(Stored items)
********************
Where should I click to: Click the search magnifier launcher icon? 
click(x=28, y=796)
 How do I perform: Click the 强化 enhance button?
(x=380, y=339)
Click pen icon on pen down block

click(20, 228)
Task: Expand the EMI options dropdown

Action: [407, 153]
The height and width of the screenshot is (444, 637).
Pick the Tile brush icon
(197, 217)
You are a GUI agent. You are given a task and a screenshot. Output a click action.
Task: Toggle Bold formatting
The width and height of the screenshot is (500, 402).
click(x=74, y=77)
********************
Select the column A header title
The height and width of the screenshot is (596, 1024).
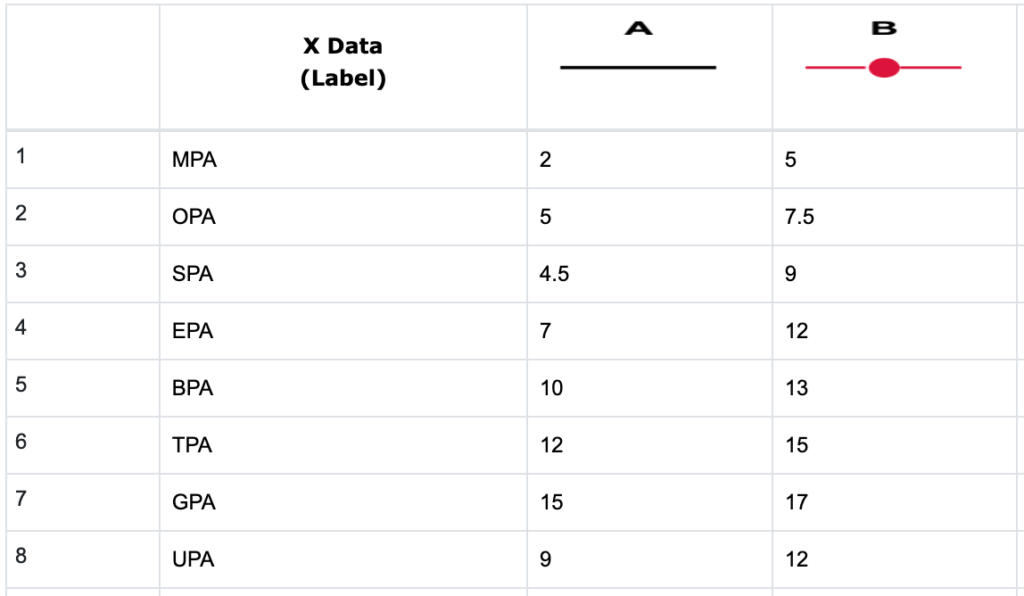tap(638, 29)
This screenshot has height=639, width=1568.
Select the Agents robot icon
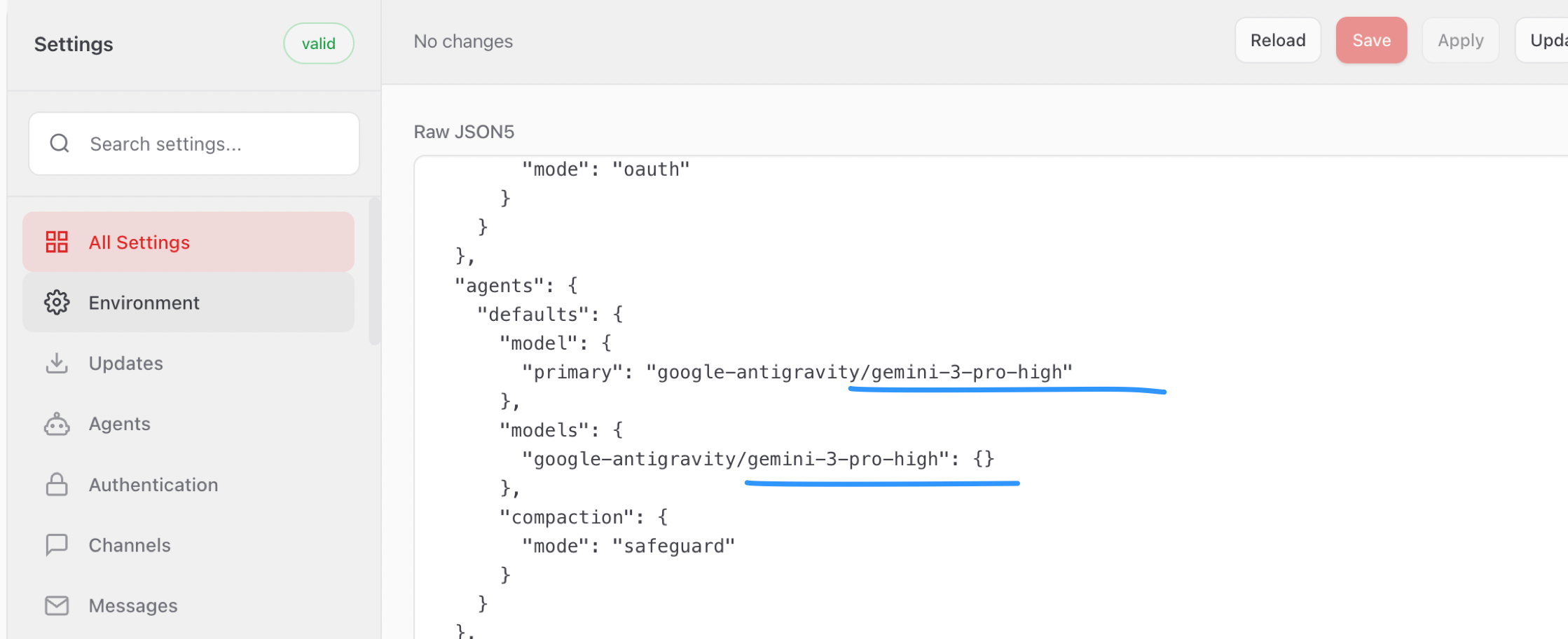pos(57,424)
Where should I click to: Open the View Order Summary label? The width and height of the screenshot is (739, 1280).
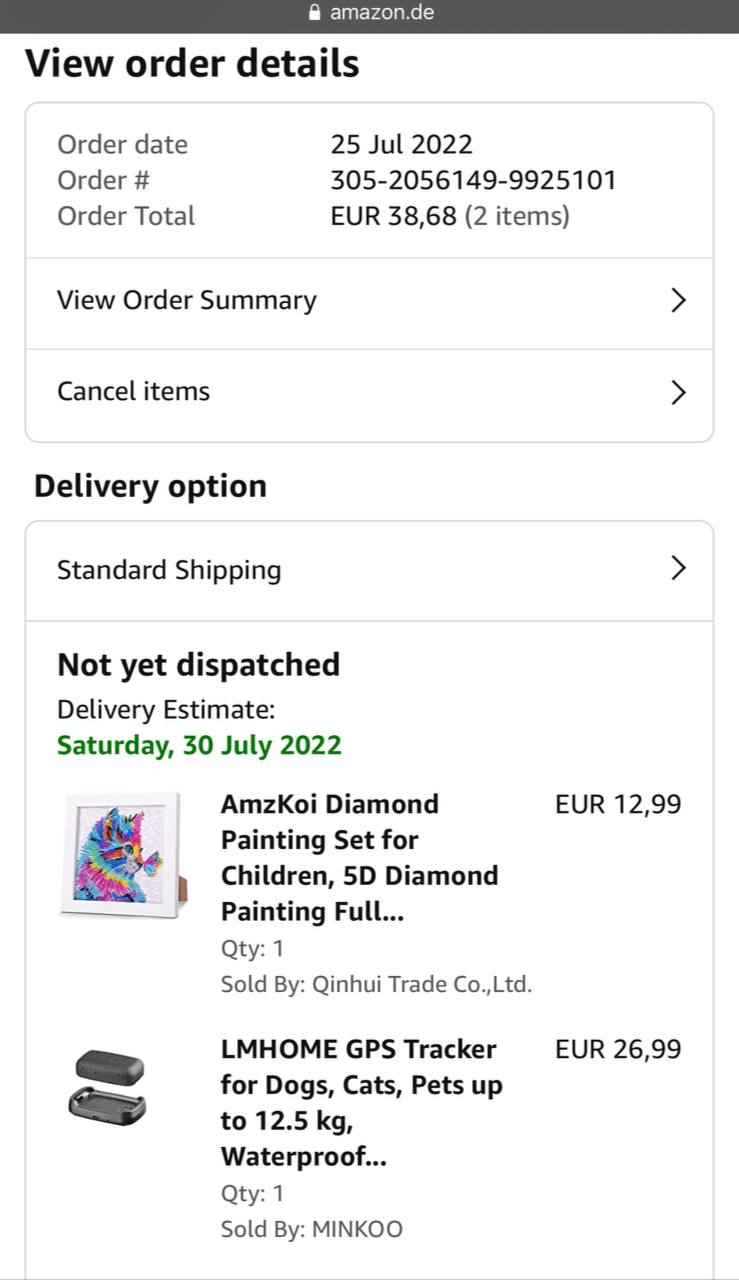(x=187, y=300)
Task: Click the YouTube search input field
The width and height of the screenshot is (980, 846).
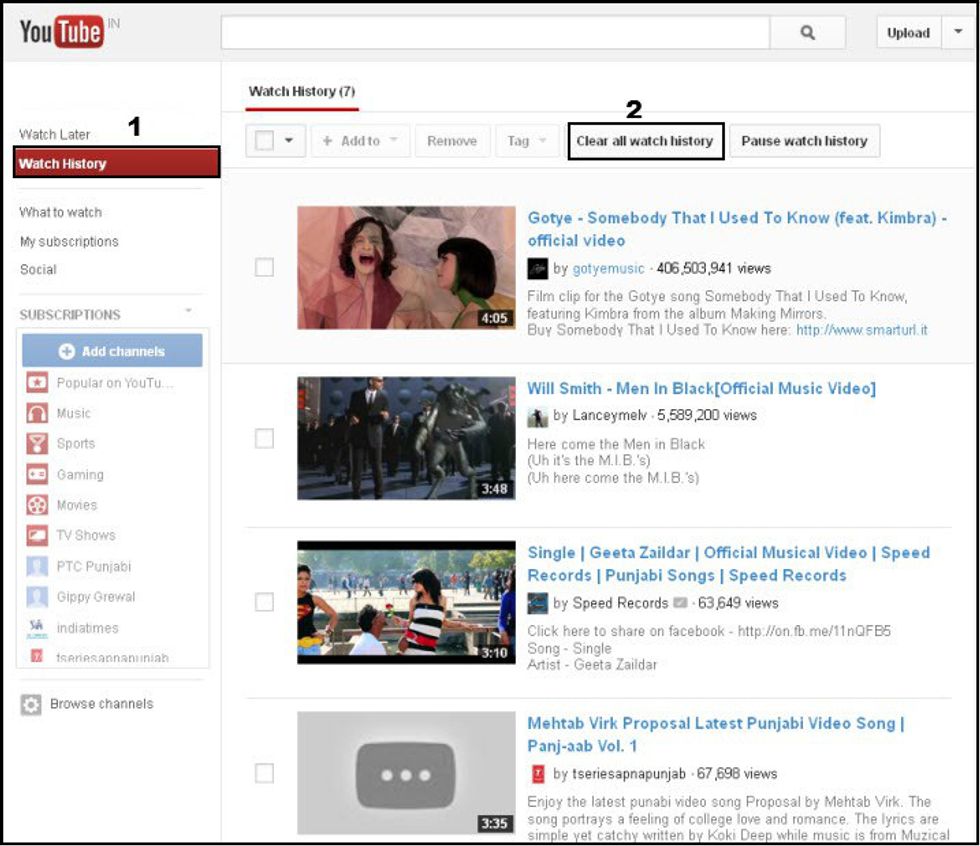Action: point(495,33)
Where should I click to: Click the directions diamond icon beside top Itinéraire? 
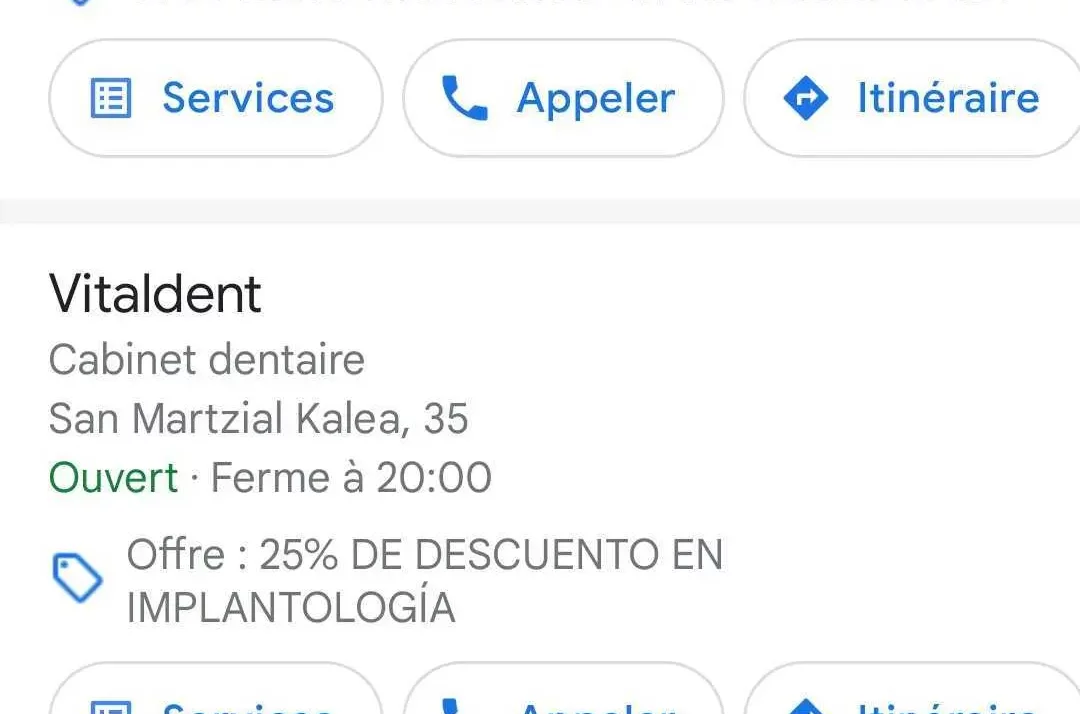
********************
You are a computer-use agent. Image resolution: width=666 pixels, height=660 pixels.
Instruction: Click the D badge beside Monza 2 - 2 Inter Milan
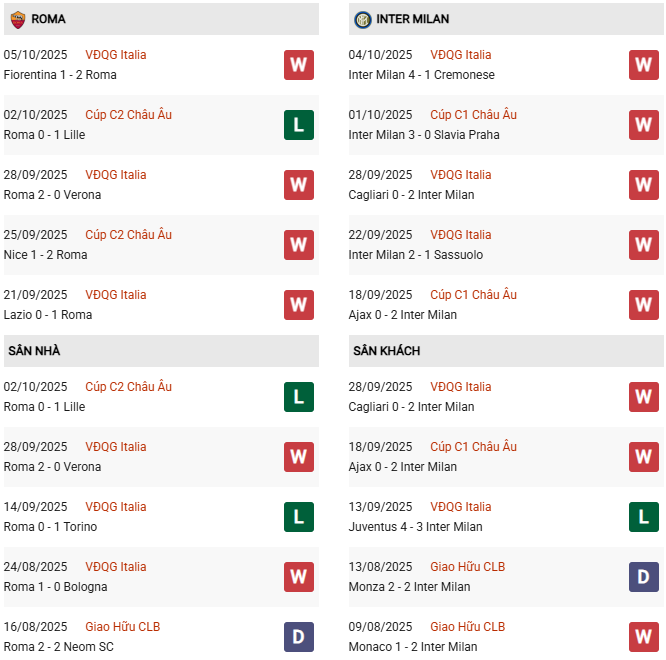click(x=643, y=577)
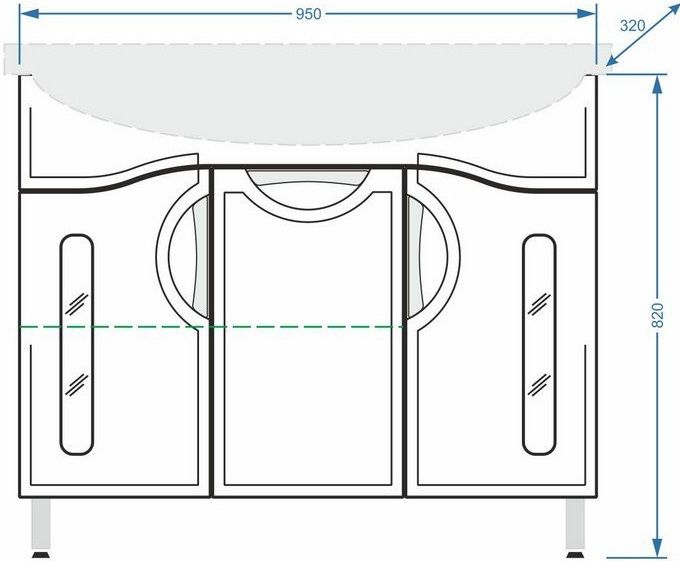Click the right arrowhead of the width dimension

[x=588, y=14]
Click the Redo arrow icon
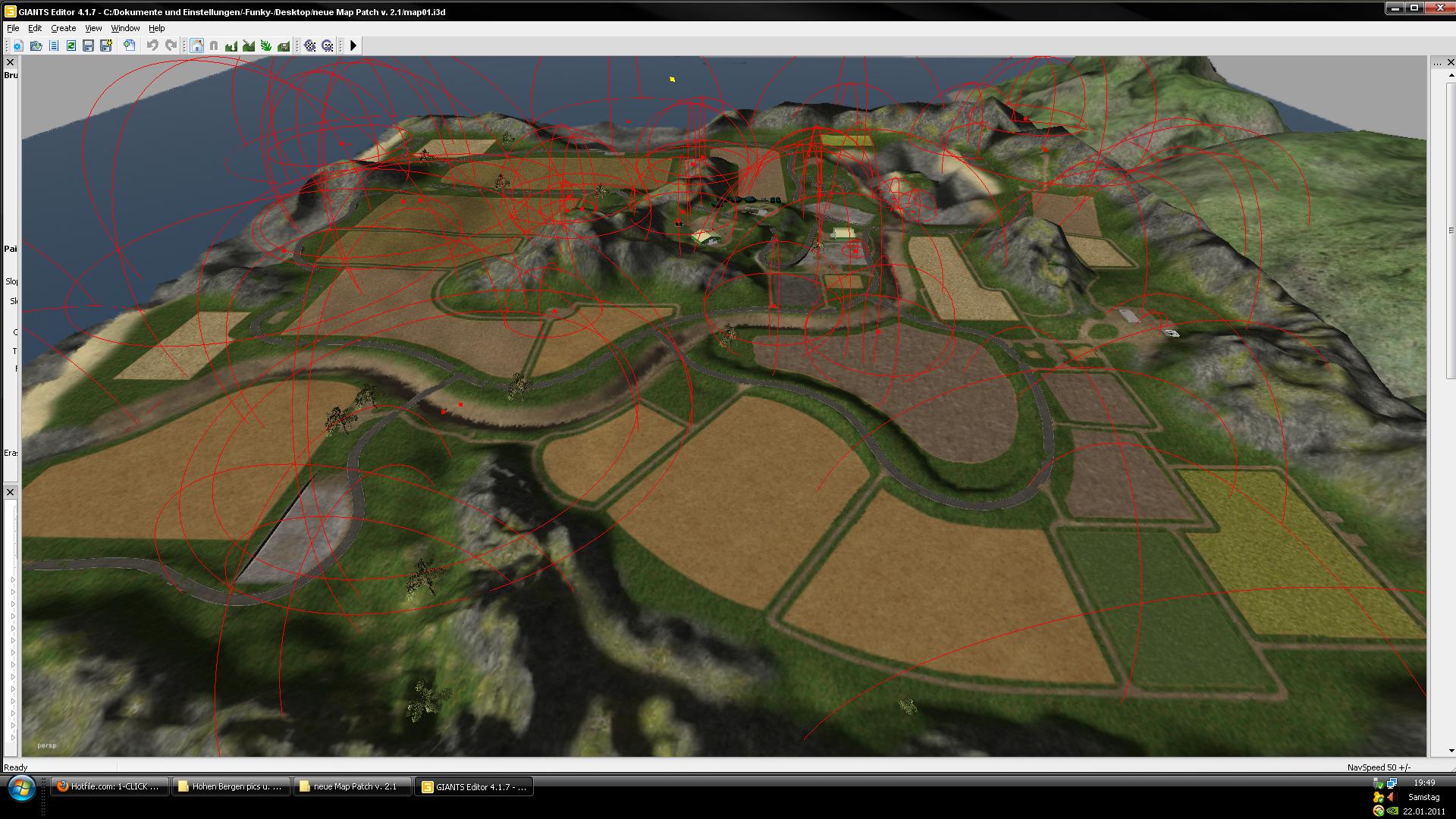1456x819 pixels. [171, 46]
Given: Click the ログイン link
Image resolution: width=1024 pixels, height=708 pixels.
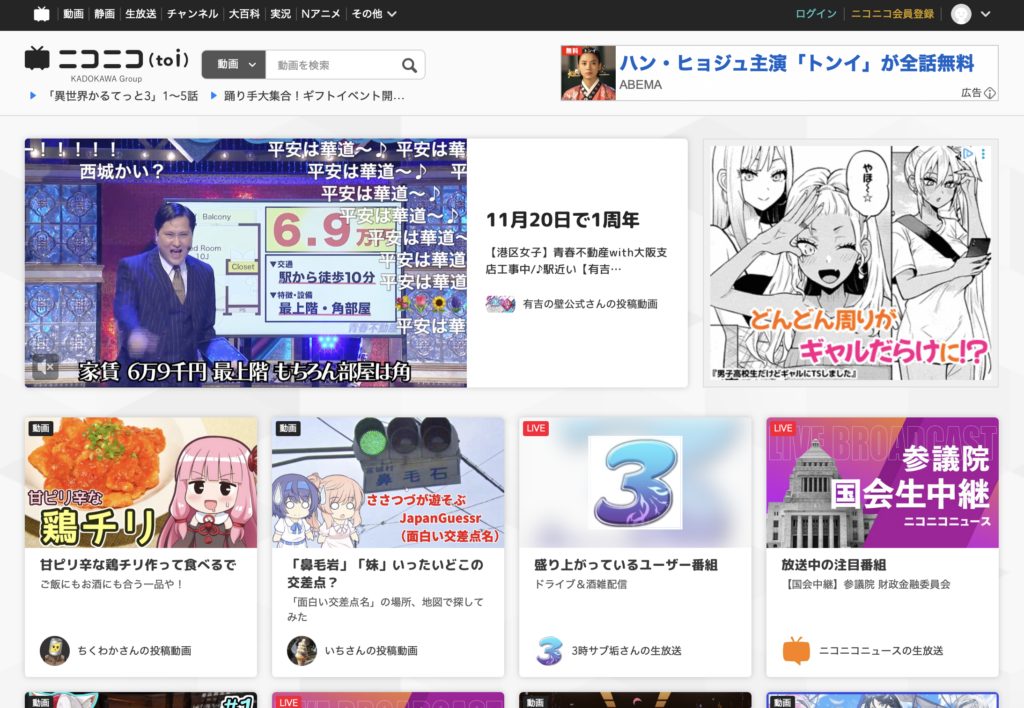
********************
_PROBLEM REQUIREMENTS_
In how many lines of the data above does the word "Image" occur? Only the number is wanted.

_OUTPUT BELOW_
2